Boyce explained that the institution has established a new heavy- duty equipment maintenance programme which resulted in the upgrading of the level of the workshop. Although the new maintenance programme began with 25 students, Boyce said that it quickly dropped to 10 due to some challenges encountered at the workshop.
“One of the challenges that we (LTI) face is that there are lots of areas that we have been working on especially since this programme uses, what we would call the capacity based mode of training, a new mode of training that is different than the traditional classroom based type of training, which is more hands on training that prefers using assessments as against examination,” the lecturer said.

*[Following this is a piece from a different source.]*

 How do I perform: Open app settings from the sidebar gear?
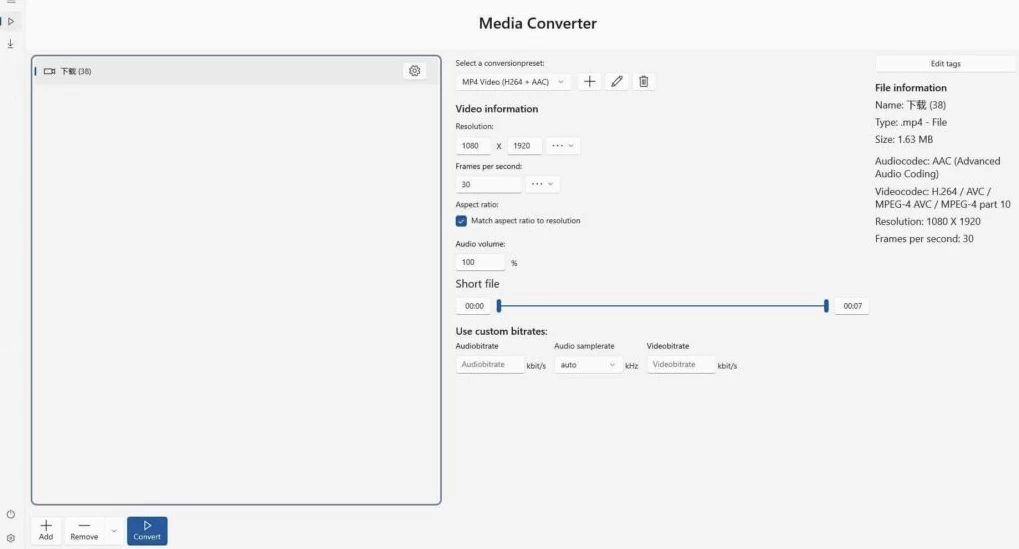[x=11, y=537]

“A heavy piece of equipment at the institution would be a big plus for us since we need that especially for some of the work we have to do. We need to have a functioning heavy equipment to do that work, and we all know the cost associated with a piece of heavy equipment which is not easy,” the senior lecturer added.
Boyce stressed that despite the challenges that they are encountering, the institution will work assiduously to overcome the issues, as well as to push for development.

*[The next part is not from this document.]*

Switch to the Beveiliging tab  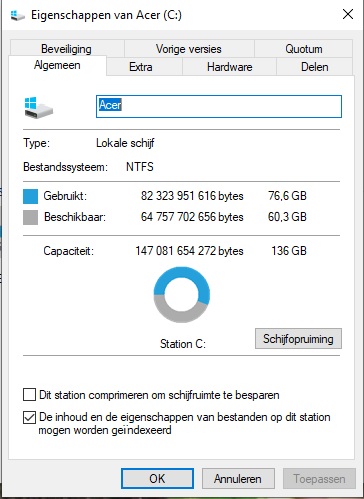[x=67, y=49]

Last year, the course was officially launched through the Canadian-funded, CARICOM Education for Employment (C-EFE) Programme, under which, the Government of Canada contributed $19M to support the Caribbean region in developing demand-driven vocational education programmes.
Under C-EFE, a Memorandum of Understanding was signed in November 2012, which saw Machinery Corporation (MACORP) funding a total of US$25,000 towards improving the technical and vocational training programme at the LTI with technical support from the College of the North Atlantic and the Marine Institute of New Foundland, Canada.
This resulted in the development of the heavy-duty programme and the refurbishing of the automotive workshop at the LTI to facilitate the programme.